Venerdì 29 maggio 2026, vigilia del mese del Pride, alla Sauna Thermas di Barcellona, durante un evento “queer women’s sauna” organizzato dal collettivo Bolleras al Vapor, due lesbiche ebree americane residenti in città, Mica e Nikki, vengono fermate all’ingresso. Una indossa una semplice collanina con la Stella di David e tre organizzatrici, donne queer anche loro, le interrogano: “Siete sioniste?”. Poi, con freddezza clinica e sorrisi di superiorità morale, le spingono fuori tra cori di “Free Palestine” senza mai spiegare “libera” da cosa.

Il video girato dalle stesse vittime è agghiacciante: naturalezza, sicurezza, quasi gioia di chi si sente dalla parte “giusta”. La sauna ha preso le distanze, ha bandito gli organizzatori e ha condannato l’episodio. Diranno che è stata la lobby ebraica a fare pressione, chissà. La coppia per ora ha sporto denuncia ai Mossos d’Esquadra, la polizia autonoma della Catalogna. Ma ciò che più inquieta non è solo l’espulsione, ma il silenzio delle altre donne in fila. Nessuna protesta, nessuna parola. Un’indifferenza assoluta e complice. Un silenzio che ricorda sinistramente quello degli italiani e dei tedeschi comuni di fronte alle leggi razziali, alle deportazioni, alle scomparse improvvise di vicini di casa, compagni di scuola o colleghi di lavoro. Indifferenza colpevole che divenne ignavia omicida. Non era sempre odio feroce, era omissione, paura di esporsi, desiderio di non guastare la propria quiete; ma quel silenzio ha permesso all’odio di normalizzarsi fino a diventare prassi.

Per quanto riguarda invece le tre donne queer a cui nel video manca solo la svastica, ritroviamo il meccanismo classico delle minoranze ferite. Chi si è sentito (e spesso è stato) storicamente marginalizzato e aggredito finisce per individuare, dentro il proprio gruppo, una sottominoranza su cui scaricare frustrazione, rabbia e bisogno di affermazione di potere. Come i bulli di scuola che, invece di sfidare chi li opprime davvero, cercano il più debole del gruppo per sentirsi finalmente forti. Qui le lesbiche ebree diventano il capro espiatorio perfetto: abbastanza “dentro” il mondo queer da poter essere attaccate, abbastanza “diverse” da poter essere demonizzate come “sioniste”.

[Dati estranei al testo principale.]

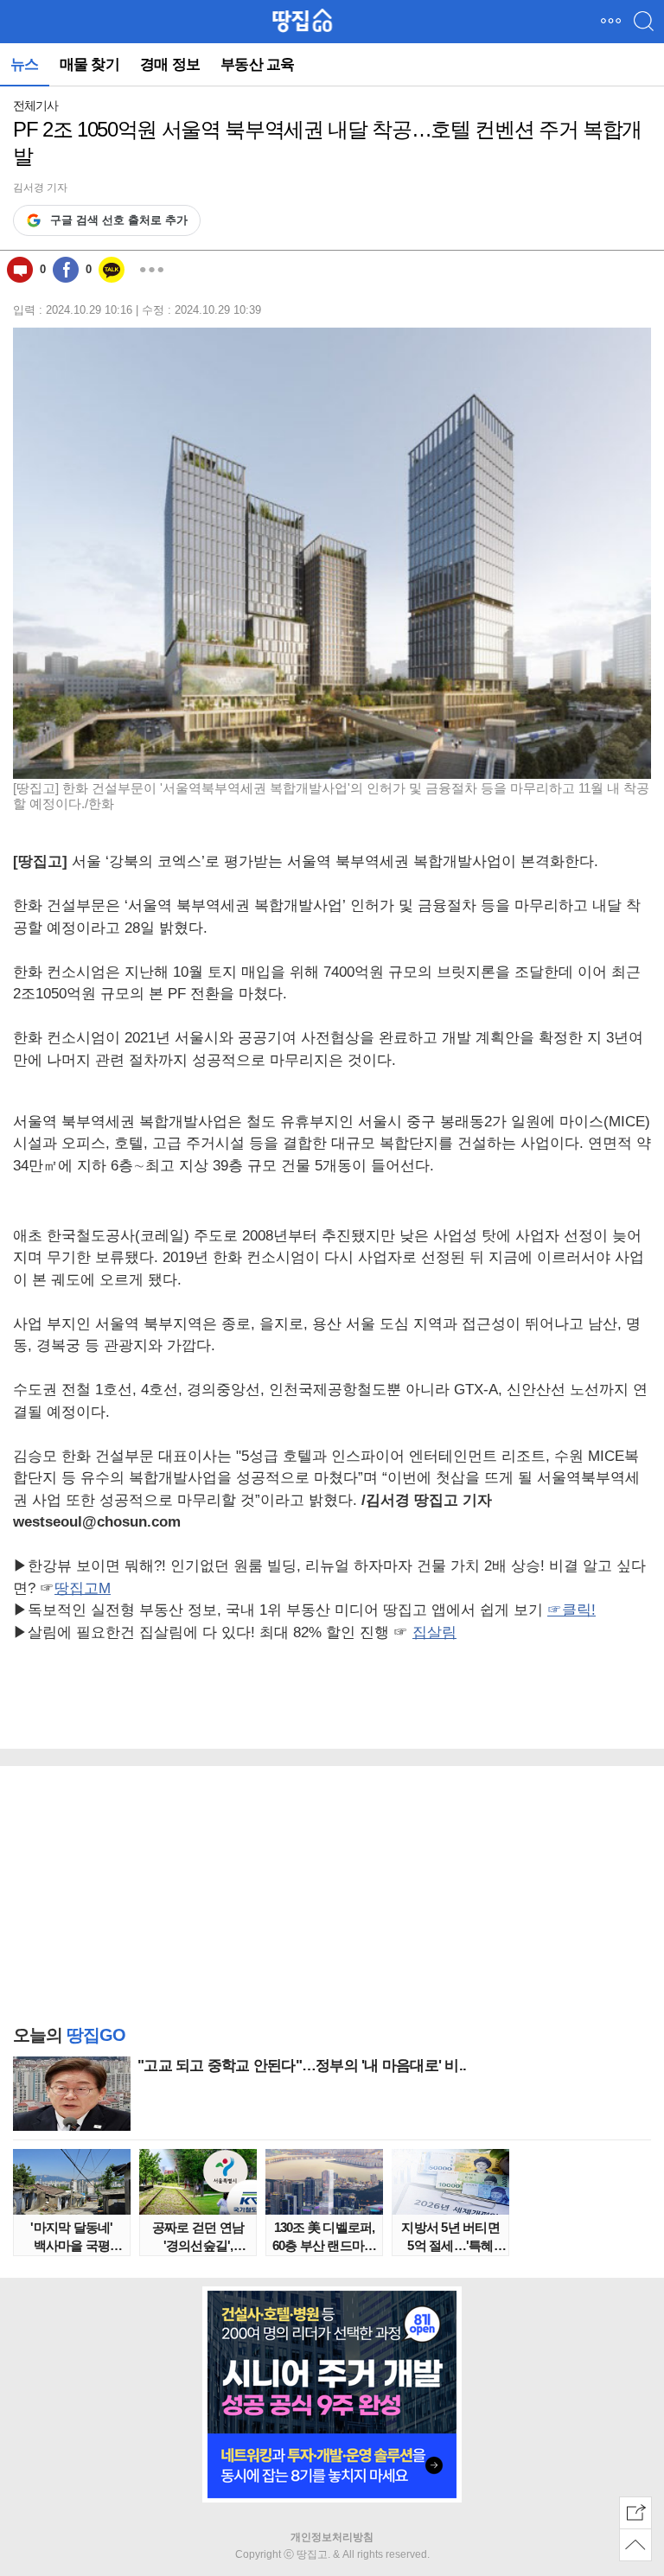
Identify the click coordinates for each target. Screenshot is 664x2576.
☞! (571, 1610)
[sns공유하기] (635, 2512)
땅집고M (82, 1588)
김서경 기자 (40, 188)
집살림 (434, 1632)
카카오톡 (111, 270)
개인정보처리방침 (332, 2537)
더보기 (151, 270)
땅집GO (302, 21)
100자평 (20, 270)
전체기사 (35, 105)
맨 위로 (635, 2544)
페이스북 (66, 270)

L’ipocrisia suicida ha contagiato queste attiviste che fingono di non sapere, o davvero non vogliono vedere, che in nessuno dei Paesi che circondano Israele (Gaza sotto Hamas, Libano sotto Hezbollah, Cisgiordania dell’ANP e tutti i Paesi islamici) una coppia di lesbiche potrebbe camminare liberamente per strada, figurarsi frequentare una sauna queer. L’omosessualità è punita con carcere, fustigazione o morte. Israele resta l’unico Stato della regione con una comunità LGBTQ+ visibile, protetta da leggi e con Pride ufficiali. Ma ammettere questa realtà romperebbe il racconto semplice “oppressore coloniale/vittima del Sud globale”. Meglio espellere due lesbiche ebree da una sauna di Barcellona, città della progressista Spagna di Sánchez, faro della sinistra europea.

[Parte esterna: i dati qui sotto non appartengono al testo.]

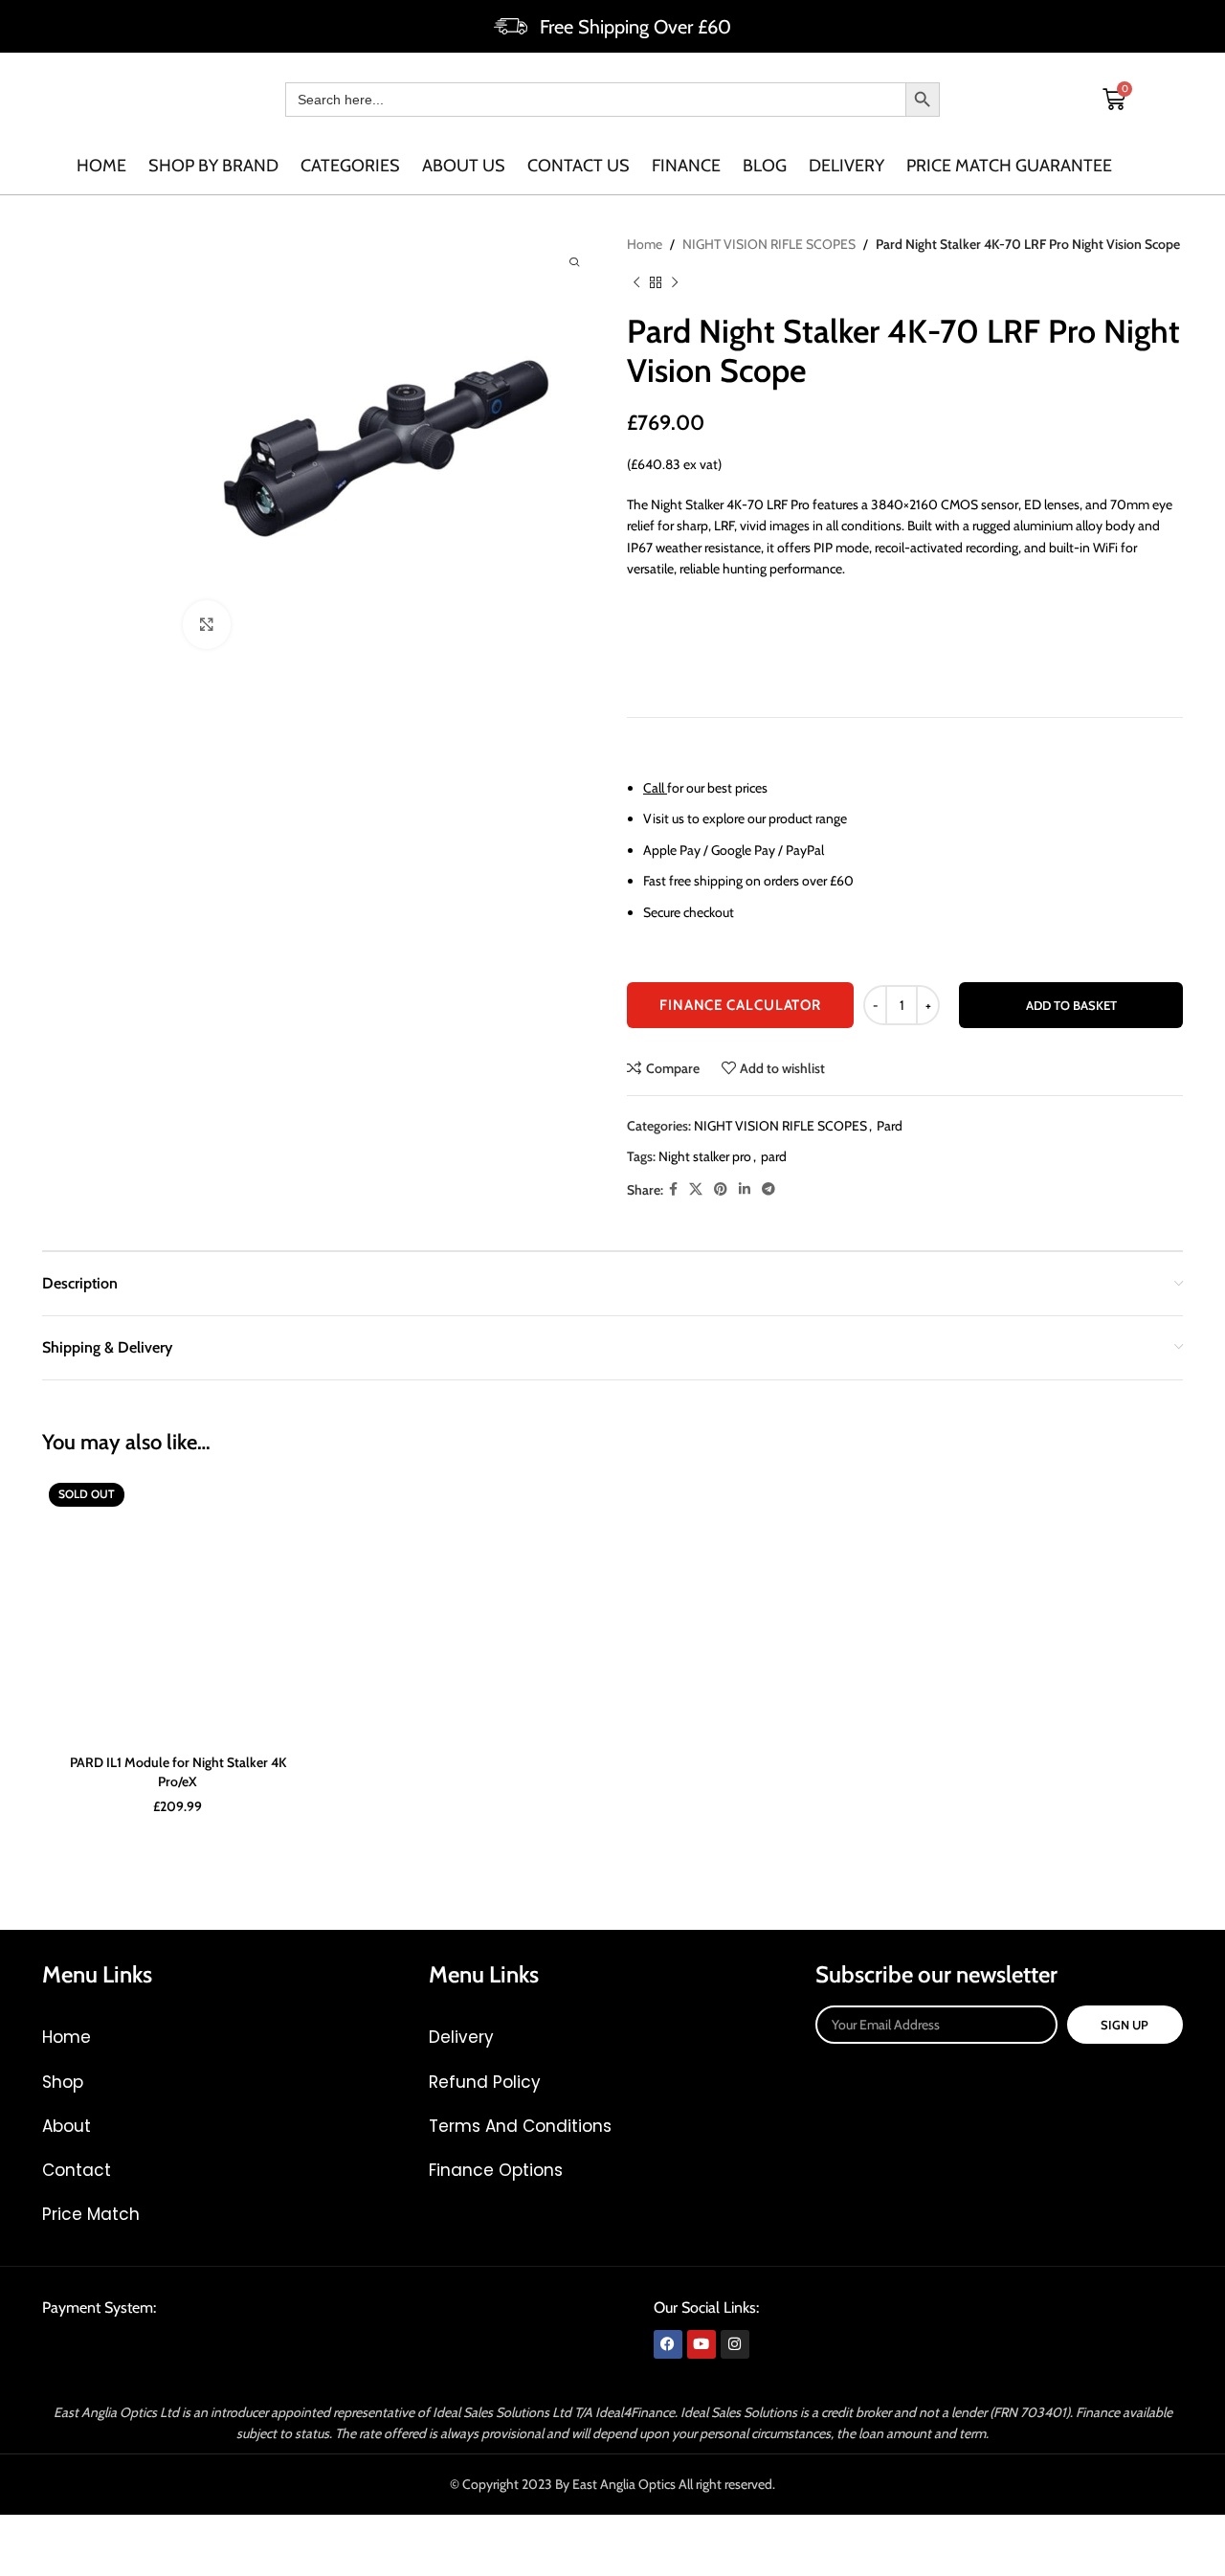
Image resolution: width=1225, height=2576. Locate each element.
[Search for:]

L’intersezionalità, nata per sommare le lotte, si è trasformata in una gerarchia delle vittime in cui gli ebrei (che senza dubbio sono la minoranza più perseguitata della storia europea) sono stati retrocessi in fondo alla lista o trasformati in oppressori per definizione. Il risultato paradossale è che spazi che si dichiarano “sicuri” e inclusivi diventano luoghi di esclusione antisemita. Il Pride dovrebbe essere celebrazione di libertà individuali e diritti universali, non inquisizione identitaria, e quando una minoranza inizia a cacciare altre minoranze con freddezza “naturale” e sorriso di superiorità morale, ha smesso di essere soltanto vittima. Ha cominciato inesorabilmente a riprodurre lo stesso meccanismo di oppressione che dice di combattere.

Alle migliaia di episodi a cui ormai assistiamo da anni si somma anche questa triste vicenda: una sauna, una collanina, tre sorrisi gelidi e un silenzio complice. È il segnale che qualcosa, dentro certi ambienti progressisti, si è rotto irrimediabilmente.